There were more than forty pages of what looked like an accountant’s ledger, organized by dates that began nearly three years ago. On each line there were codes—letters followed by numbers followed by what appeared to be a dollar amount for services rendered: “BBB-14-5000”; “JJ-21-7500”; “Q-17-10000.” The entries went on for pages and pages. No names, just codes.

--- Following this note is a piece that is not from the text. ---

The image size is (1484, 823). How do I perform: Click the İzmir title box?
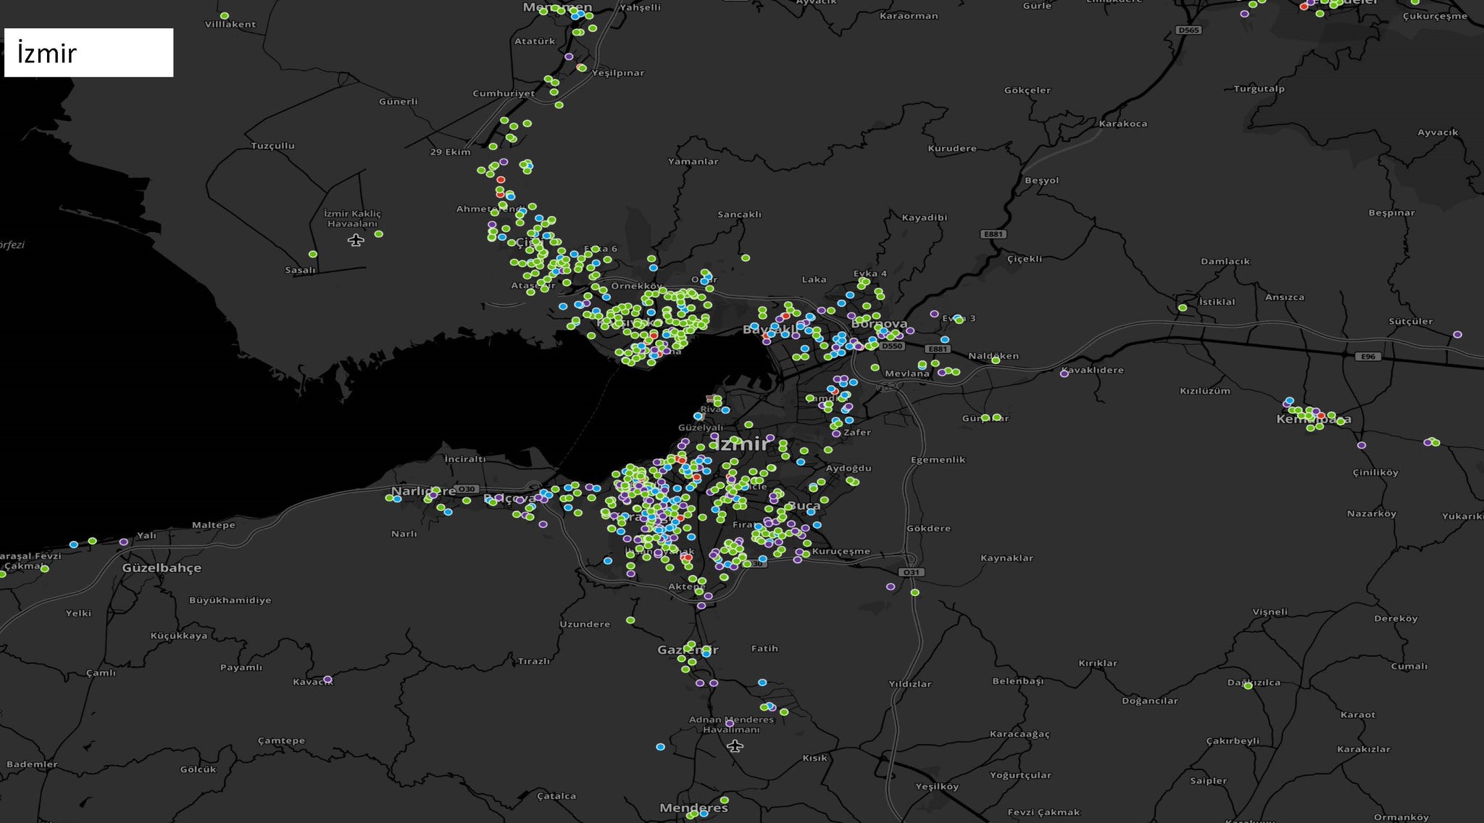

But at the end, after scrolling through nearly forty pages, she found the key to all the coded language. Each number referred to a different prostitute, her first name and last initial only. The number 14 was for a girl named Ava J. The number 21 referred to a Marnie B. In all, there were more than fifty prostitutes—Krista K., Courtney G., Leann L., and so on—who had worked at the brownstone brothel over the last three years.
Every letter was assigned to a client, his last name only, and once the alphabet was exhausted, the letters were doubled, then tripled. She found Archbishop Phelan under the letter K , which must have made him one of the earliest clients. RR was for Delaney—the now disgraced former Mayor Francis Delaney.
And YY was for Tedesco, which had to be none other than Congressman John Tedesco, the man who had just handed over the keys to the mayor’s office to Amy’s boss, Margaret Olson.
Patti read through the list of clients, some of whom had already been exposed by the flashy photographs that Kim Beans had published. But there were plenty more names, nearly a hundred in all.
When she got to the last of the client names, Patti paused. She was at page 40 of 42. There were two more pages to read. She wasn’t sure what was coming next, but she had a pretty good idea. Ramona Dillavou had obviously been very conscientious in recording all her other transactions, the clients coming in and out of the brownstone, paying in anonymous cash for their anonymous fantasies. Why wouldn’t she be just as diligent in recording the payouts she made to the cops to protect her illicit enterprise?
Patti took a breath and scrolled down to the next page. The heading of the page, in Ramona’s handwriting, said, Payments Out.
Yep. The payoffs. The bribes. Ramona recorded them, all right.